Stored records
------------------------------------
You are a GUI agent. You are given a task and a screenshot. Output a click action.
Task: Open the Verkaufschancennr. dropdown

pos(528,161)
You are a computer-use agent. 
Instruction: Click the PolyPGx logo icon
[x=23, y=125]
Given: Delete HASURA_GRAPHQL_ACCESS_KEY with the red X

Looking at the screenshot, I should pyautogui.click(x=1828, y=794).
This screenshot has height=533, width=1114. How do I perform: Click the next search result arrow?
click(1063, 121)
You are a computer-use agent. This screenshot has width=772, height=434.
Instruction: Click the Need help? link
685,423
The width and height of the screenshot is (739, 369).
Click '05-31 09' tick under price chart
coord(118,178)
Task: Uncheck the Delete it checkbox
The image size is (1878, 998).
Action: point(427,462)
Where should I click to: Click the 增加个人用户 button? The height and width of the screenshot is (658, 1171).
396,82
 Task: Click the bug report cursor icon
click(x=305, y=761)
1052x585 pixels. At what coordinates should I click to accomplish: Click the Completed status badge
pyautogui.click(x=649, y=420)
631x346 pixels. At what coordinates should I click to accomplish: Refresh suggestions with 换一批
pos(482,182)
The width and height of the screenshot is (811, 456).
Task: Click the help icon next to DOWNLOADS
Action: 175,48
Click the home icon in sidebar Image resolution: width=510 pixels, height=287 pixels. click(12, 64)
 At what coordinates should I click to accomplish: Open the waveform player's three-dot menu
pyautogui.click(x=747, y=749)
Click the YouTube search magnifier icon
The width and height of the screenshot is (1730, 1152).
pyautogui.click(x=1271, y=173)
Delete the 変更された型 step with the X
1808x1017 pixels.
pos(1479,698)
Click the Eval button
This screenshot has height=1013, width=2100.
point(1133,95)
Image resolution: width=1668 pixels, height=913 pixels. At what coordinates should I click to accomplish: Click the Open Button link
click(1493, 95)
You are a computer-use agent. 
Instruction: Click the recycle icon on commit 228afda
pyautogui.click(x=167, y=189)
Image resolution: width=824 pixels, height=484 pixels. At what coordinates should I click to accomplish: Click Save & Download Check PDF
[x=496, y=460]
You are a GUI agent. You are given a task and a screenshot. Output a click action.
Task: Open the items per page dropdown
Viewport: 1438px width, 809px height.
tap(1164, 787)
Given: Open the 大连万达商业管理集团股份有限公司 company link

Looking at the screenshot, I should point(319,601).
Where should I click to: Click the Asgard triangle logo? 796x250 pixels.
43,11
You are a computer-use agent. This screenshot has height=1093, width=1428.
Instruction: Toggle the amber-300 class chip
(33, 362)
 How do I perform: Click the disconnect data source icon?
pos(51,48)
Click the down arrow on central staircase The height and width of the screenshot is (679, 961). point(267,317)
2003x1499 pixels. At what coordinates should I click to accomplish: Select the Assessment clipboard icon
------------------------------------
Your assignment:
In the entries above, copy the lines from the one that contains "Task: Open the items per page dropdown" through the last line, exactly as they appear.

Solution for this exercise:
Task: Open the items per page dropdown
Viewport: 1438px width, 809px height.
tap(1164, 787)
Given: Open the 大连万达商业管理集团股份有限公司 company link

Looking at the screenshot, I should point(319,601).
Where should I click to: Click the Asgard triangle logo? 796x250 pixels.
43,11
You are a computer-use agent. This screenshot has height=1093, width=1428.
Instruction: Toggle the amber-300 class chip
(33, 362)
 How do I perform: Click the disconnect data source icon?
pos(51,48)
Click the down arrow on central staircase The height and width of the screenshot is (679, 961). point(267,317)
2003x1499 pixels. At what coordinates should I click to accomplish: Select the Assessment clipboard icon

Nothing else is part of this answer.